Now a three-time Oscar winner out of 17 nominations, Meryl said, "Frankly, I understand Streep fatigue. I'm shocked it didn't override tonight...I don't take anything for granted, that's for sure."
Streep fatigue? Not here. Of course, earlier this month, the gracious actress graced us with her presence to accept Best Grownup Love Story honors at our Movies for Grownups Awards. The 84th Academy Awards turned out to be a celebration of superstars who are age 50 and up, too.
With a silent movie -- "The Artist" -- winning Best Picture, and 63-year-old Billy Crystal back as host, it was also a night of nostalgia, a fact drawing critical fire, along with the show's laggardly pace and other issues.

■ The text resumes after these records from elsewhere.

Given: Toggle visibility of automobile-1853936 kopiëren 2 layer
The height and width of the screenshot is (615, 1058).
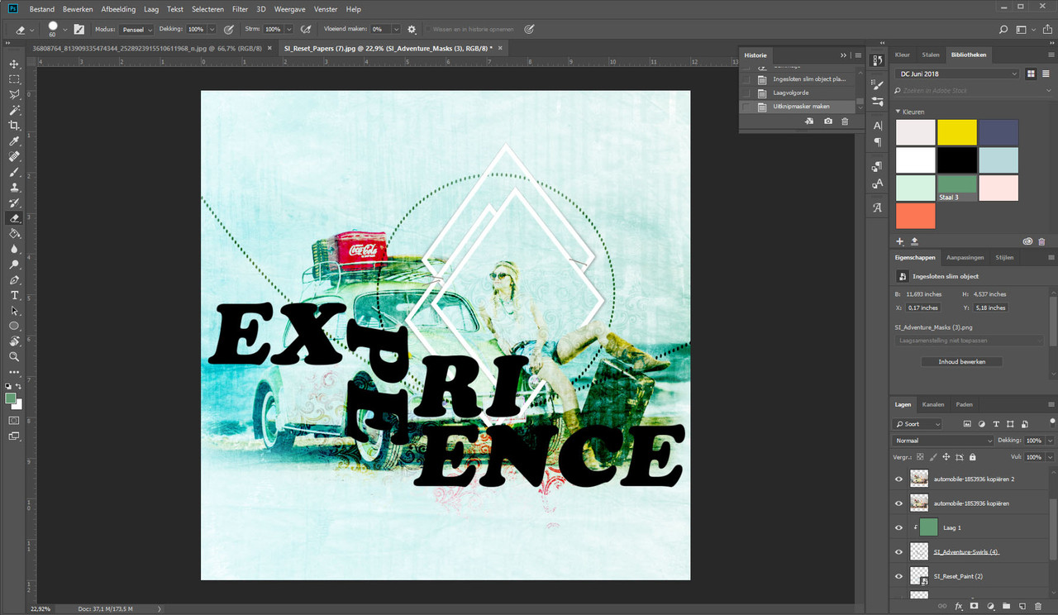Looking at the screenshot, I should coord(899,479).
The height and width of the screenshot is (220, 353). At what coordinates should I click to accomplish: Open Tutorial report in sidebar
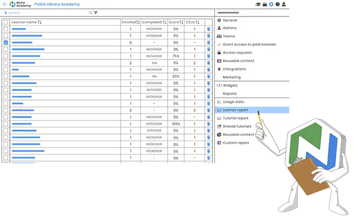click(x=235, y=118)
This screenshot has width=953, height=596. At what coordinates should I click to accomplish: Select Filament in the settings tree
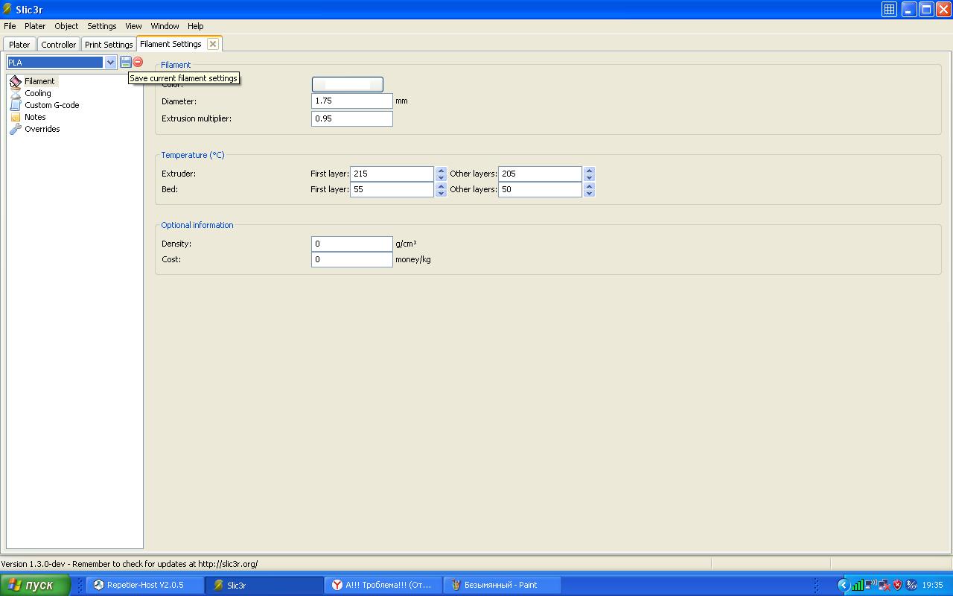pos(39,81)
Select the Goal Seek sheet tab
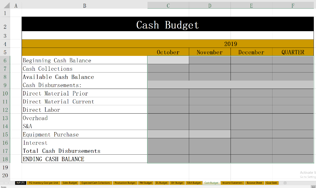 click(271, 183)
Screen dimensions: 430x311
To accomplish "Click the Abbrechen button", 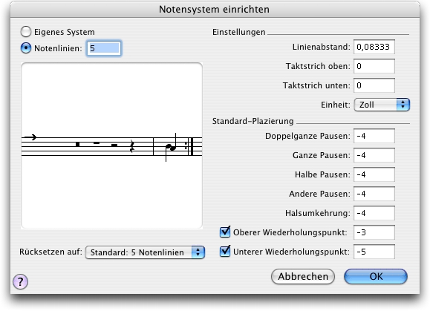I will click(x=303, y=276).
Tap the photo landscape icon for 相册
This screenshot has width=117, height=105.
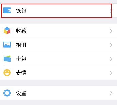(7, 45)
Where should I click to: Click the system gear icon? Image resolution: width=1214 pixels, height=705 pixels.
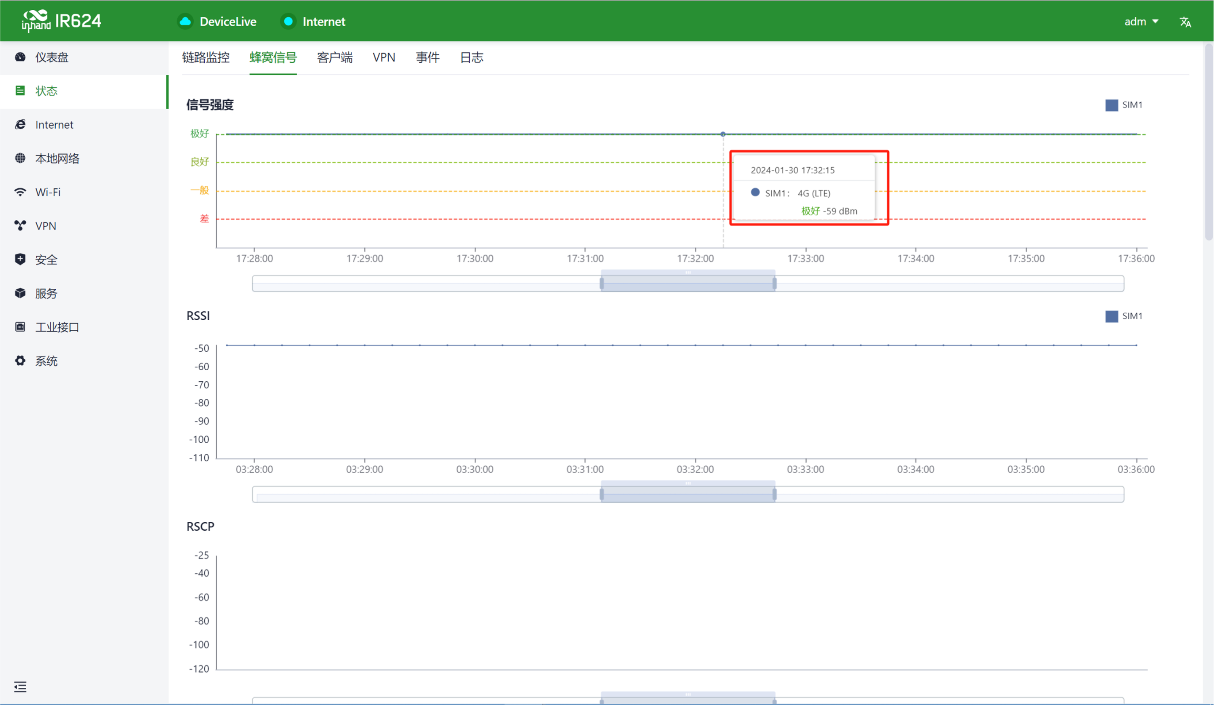[x=20, y=361]
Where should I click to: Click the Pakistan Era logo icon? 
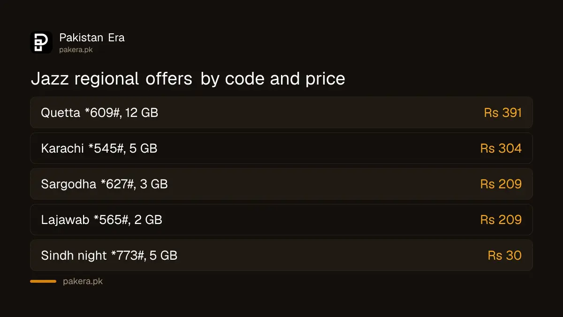(x=41, y=42)
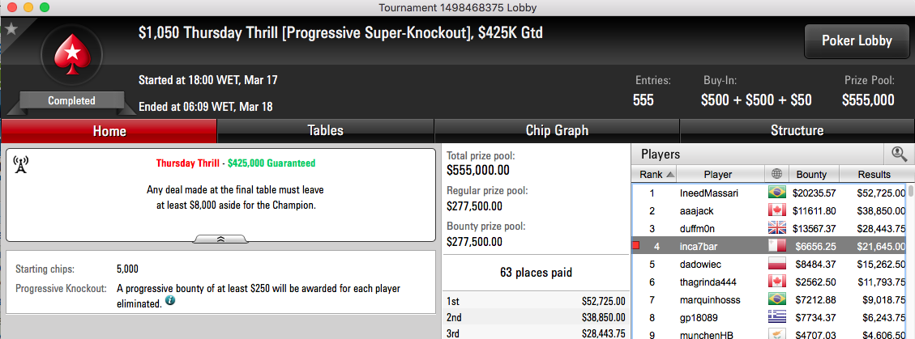Click the globe country column header

coord(776,174)
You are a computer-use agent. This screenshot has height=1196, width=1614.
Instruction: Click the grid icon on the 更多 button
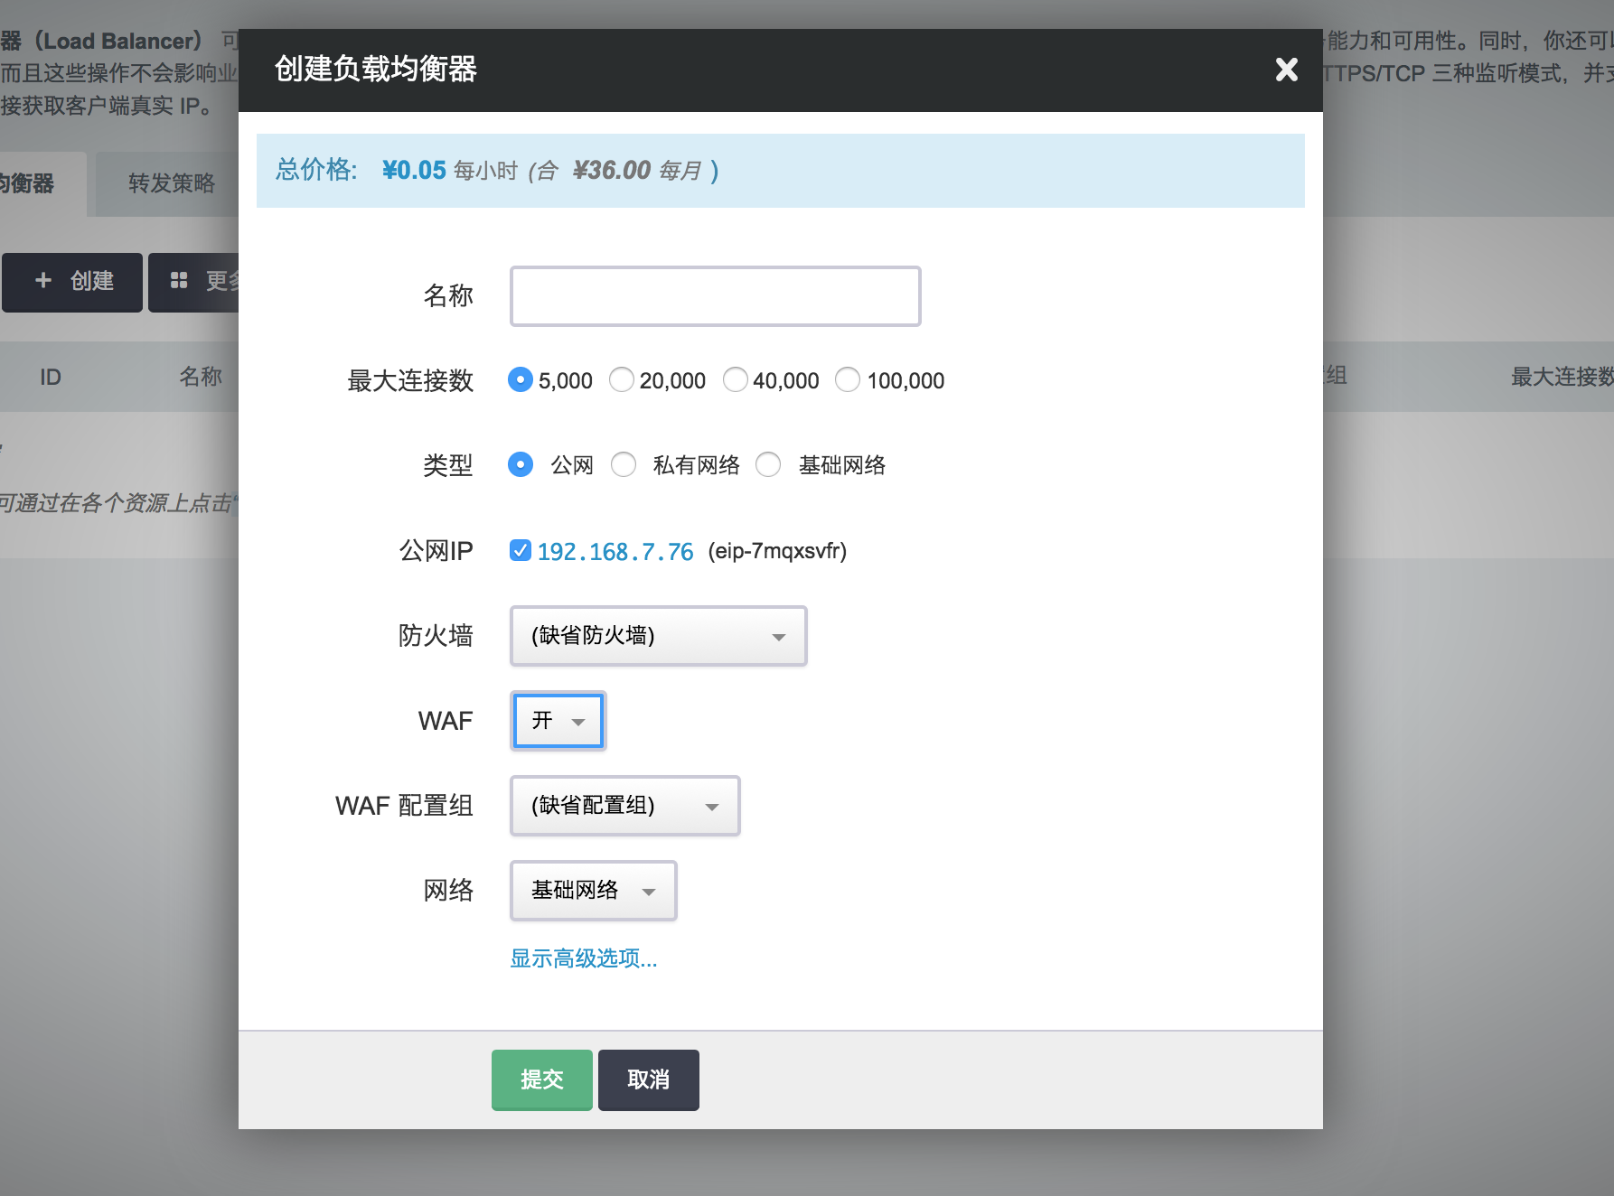(179, 281)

No one was complaining, though, when Christopher Plummer reminded the world-wide viewing audience what a debonair old school movie star sounds like. Accepting his "Beginners" Best Supporting Actor Oscar, he spoke to his statuette: "You're only two years older than me darling, where have you been all my life?" It was his third nomination. Backstage, the 82-year-old Plummer disputed his Oldest Oscar Winner title.
"I don't believe that for a second. I think that Charlie Chaplin, even though his was an honorary Oscar, wasn't he 83?" Plummer asked. He was right about Chaplin, but still, his win last night makes him the oldest to win a competitive Academy Award. He also said that "Beginners" and the Oscar recharged him, and will keep him going "for another 10 years, at least....I'm going to drop dead...onstage or on a set. We don't retire in our profession, thank God."